(The data)

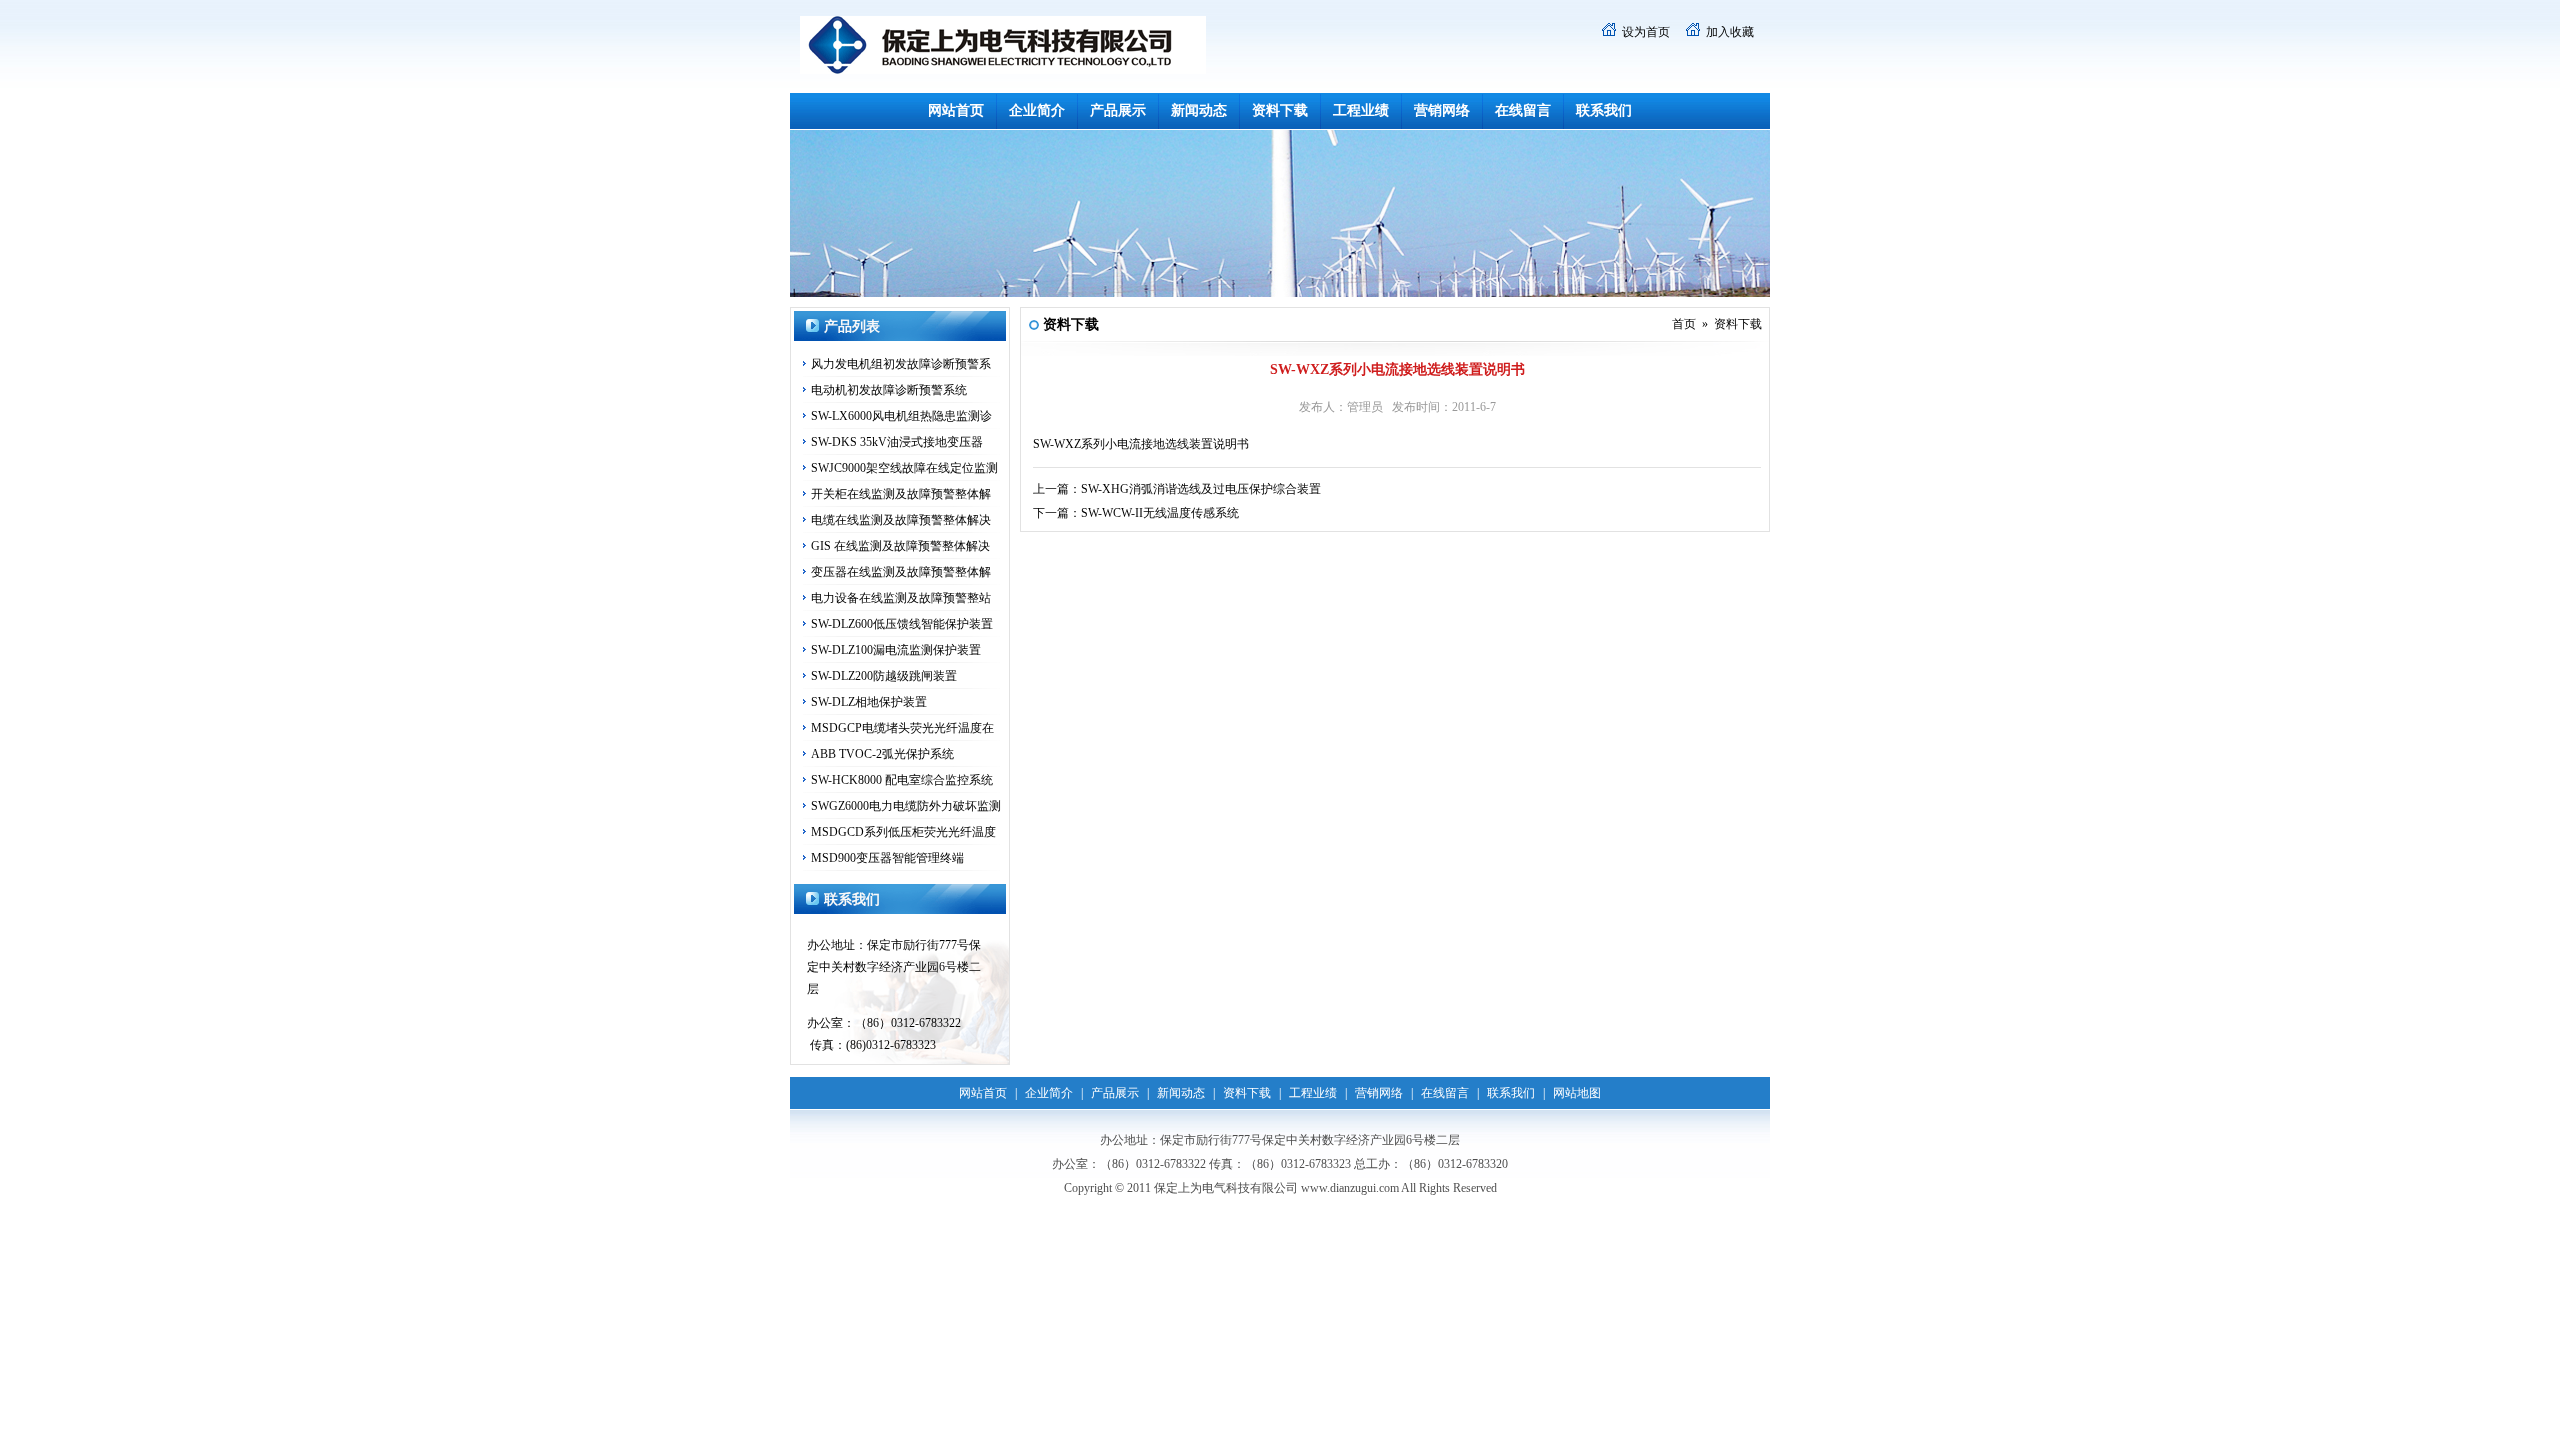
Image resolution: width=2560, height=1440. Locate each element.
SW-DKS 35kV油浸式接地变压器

(End The data)
(The data)

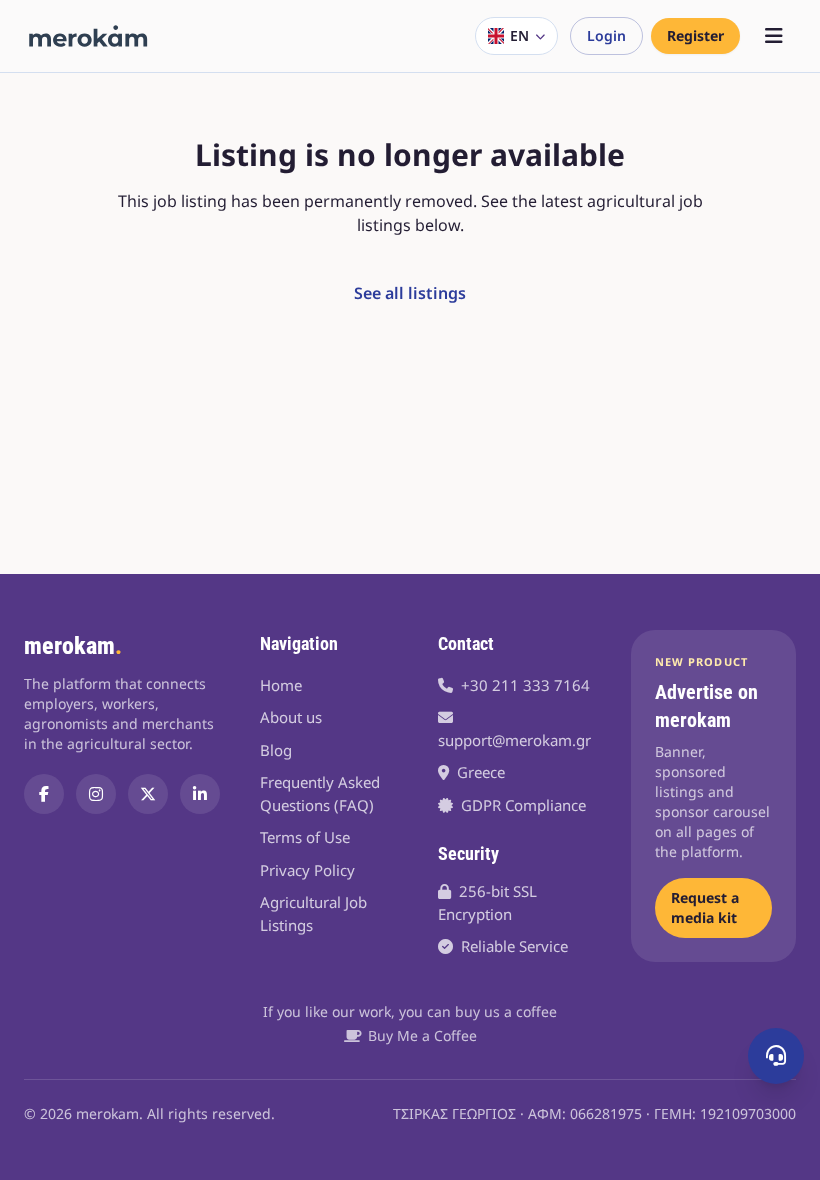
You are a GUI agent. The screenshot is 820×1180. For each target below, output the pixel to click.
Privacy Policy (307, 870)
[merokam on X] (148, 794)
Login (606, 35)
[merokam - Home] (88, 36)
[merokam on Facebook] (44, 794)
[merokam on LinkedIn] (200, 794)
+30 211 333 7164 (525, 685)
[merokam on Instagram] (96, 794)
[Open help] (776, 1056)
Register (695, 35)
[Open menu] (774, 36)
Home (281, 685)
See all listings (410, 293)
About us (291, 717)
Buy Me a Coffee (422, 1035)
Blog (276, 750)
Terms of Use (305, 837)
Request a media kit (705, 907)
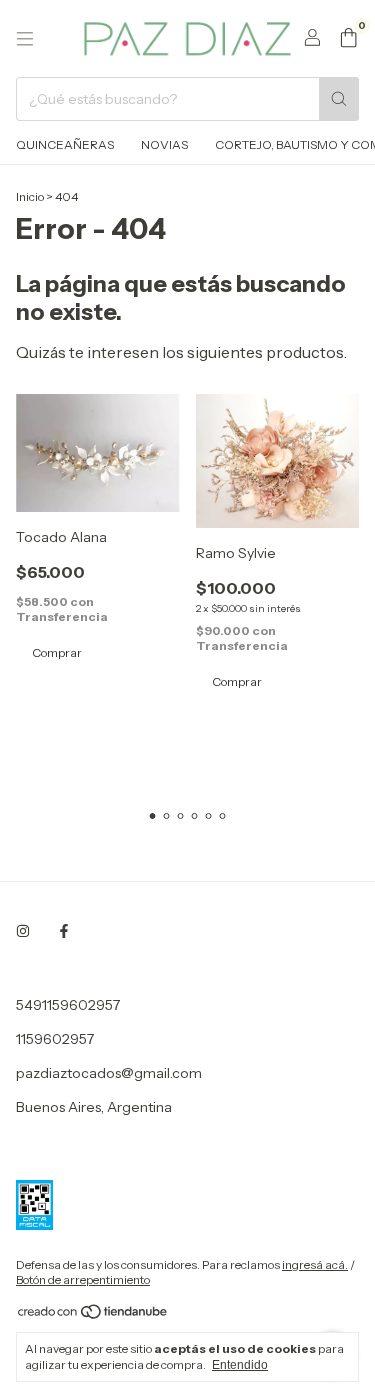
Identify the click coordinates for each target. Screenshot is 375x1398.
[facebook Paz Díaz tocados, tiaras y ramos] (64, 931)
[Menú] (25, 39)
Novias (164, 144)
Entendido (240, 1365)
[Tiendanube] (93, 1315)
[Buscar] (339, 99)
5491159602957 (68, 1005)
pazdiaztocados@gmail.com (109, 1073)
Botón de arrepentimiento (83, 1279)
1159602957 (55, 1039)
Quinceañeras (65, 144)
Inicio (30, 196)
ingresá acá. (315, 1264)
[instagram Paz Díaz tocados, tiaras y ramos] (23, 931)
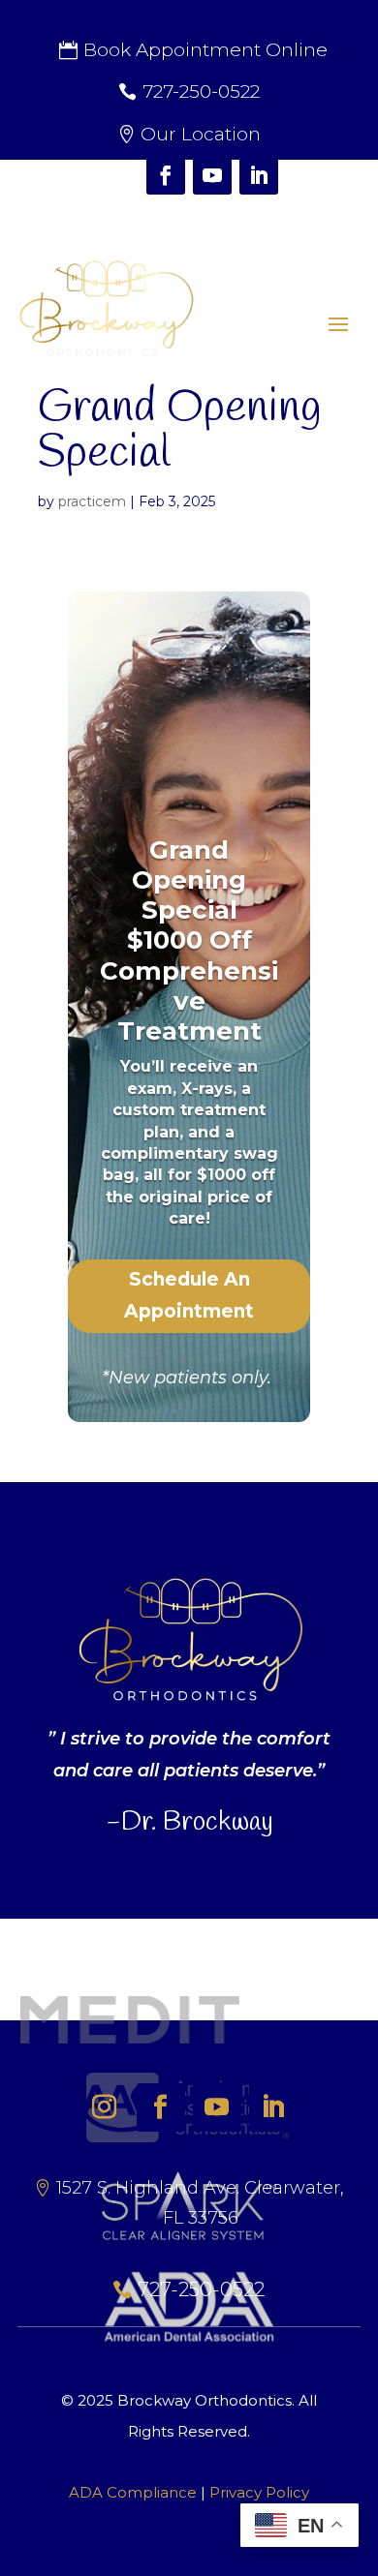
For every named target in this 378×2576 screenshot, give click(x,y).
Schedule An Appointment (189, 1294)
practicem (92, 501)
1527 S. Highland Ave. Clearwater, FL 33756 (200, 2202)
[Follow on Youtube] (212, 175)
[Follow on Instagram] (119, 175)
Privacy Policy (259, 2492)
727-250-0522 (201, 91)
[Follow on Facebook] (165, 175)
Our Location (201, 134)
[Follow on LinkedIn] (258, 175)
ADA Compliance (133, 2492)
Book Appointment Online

(End The data)
(The data)

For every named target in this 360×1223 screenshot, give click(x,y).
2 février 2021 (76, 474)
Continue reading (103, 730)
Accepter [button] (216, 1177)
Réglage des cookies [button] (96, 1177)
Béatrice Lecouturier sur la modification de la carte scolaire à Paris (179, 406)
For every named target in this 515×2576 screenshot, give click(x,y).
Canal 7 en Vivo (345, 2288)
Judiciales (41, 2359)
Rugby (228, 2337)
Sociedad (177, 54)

(End The data)

Every line above in which the word "Appointment" is present must be copied into the answer.

Schedule An Appointment (189, 1294)
Book Appointment Online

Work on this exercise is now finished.